Marianne 10/01/2015 14:39

Magnifique et poignante suite.
Bravo !

jacou 08/01/2015 14:25

J'aime cette suite; difficile parfois, en effet de se rencontrer, oups de se concentrer.
Entièrement d'accord avec le "couplet" sur l'instit; pour l' instit à la retraite que je suis, hélas, je le ressentais déjà.

jerome 11/01/2015 12:07

Merci Jacou ; j'ai hate de lire le monologue de Martineau !

erato 07/01/2015 22:33

Règlement de compte , amertume , vérités ......monologue bien triste.
Douce soirée Emma

jerome 08/01/2015 10:26

à la relecture, je me rends compte que j'ai eu la plume lourde (prénomition de l'horreur d'hier ?); mais Justine a quand même quelques raisons d'être amère...

X 07/01/2015 19:25

Pardon, Jérome, j'ai rien compris... J'étais perturbée par les nouvelles. Je suppose que c'est parce je n'ai pas vu clair que les deux premières lignes ont été remises en rouge... Encore toutes mes excuses.

jerome 08/01/2015 10:25

cher/chère (?) X,
pas de souci ! Emma a eu la gentillesse de m'inviter à prêter ma plume à Justine, et j'ai beaucoup aimé l'exercice ; je pense/j'espère que les autres personnages s'exprimeront à leur tour, et éclaircir les zones d'ombres.

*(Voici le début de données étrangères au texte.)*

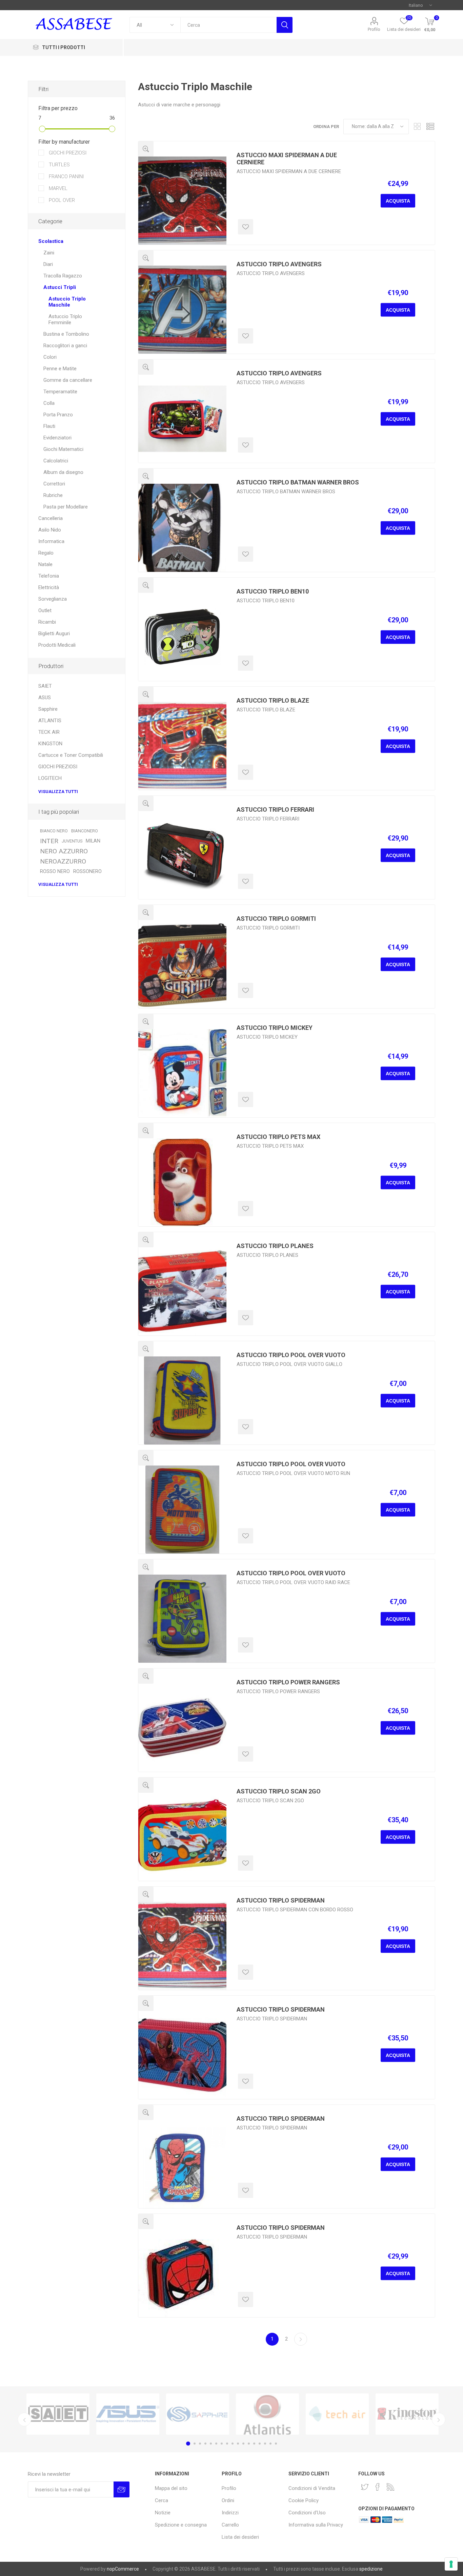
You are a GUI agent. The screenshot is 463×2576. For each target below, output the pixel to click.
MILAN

et hélas, l'actualité cauchemardesque nous pertube tous.

X 07/01/2015 15:43

Toujours aussi émouvante, cette suite, Emma. Il reste des zones d'ombre, naturellement. D'autres personnages vont-ils parler?

Mony 07/01/2015 14:10

Intéressante cette suite autour d'un même personnage, muet par la force des circonstances.
Les points de vue varient, la douleur reste...

jerome 07/01/2015 15:09

Merci Mony. Je suis d'accord, l'idée des regards croisés autour d'un personnage central immobile et muet est très intéressante, surtout avec des auteurs différents.
J'espère que d'autres plumes vont venir animer les autres personnages, et qu'à la fin, Emma nous dira ce qu'en pense Boubou....

jackie 07/01/2015 13:57

Comme c'est triste… mais si bien écrit !

jerome 07/01/2015 15:05

Merci Jackie.
Le ppint de départ proposé dans le texte précédent ne permettait pas trop d'échappée joviale. Mais c'est vrai que j'ai un peu suivi la pente...

jill bill 07/01/2015 12:41

Triste histoire... comme il en arrive plein, la route, la moto ou l'auto...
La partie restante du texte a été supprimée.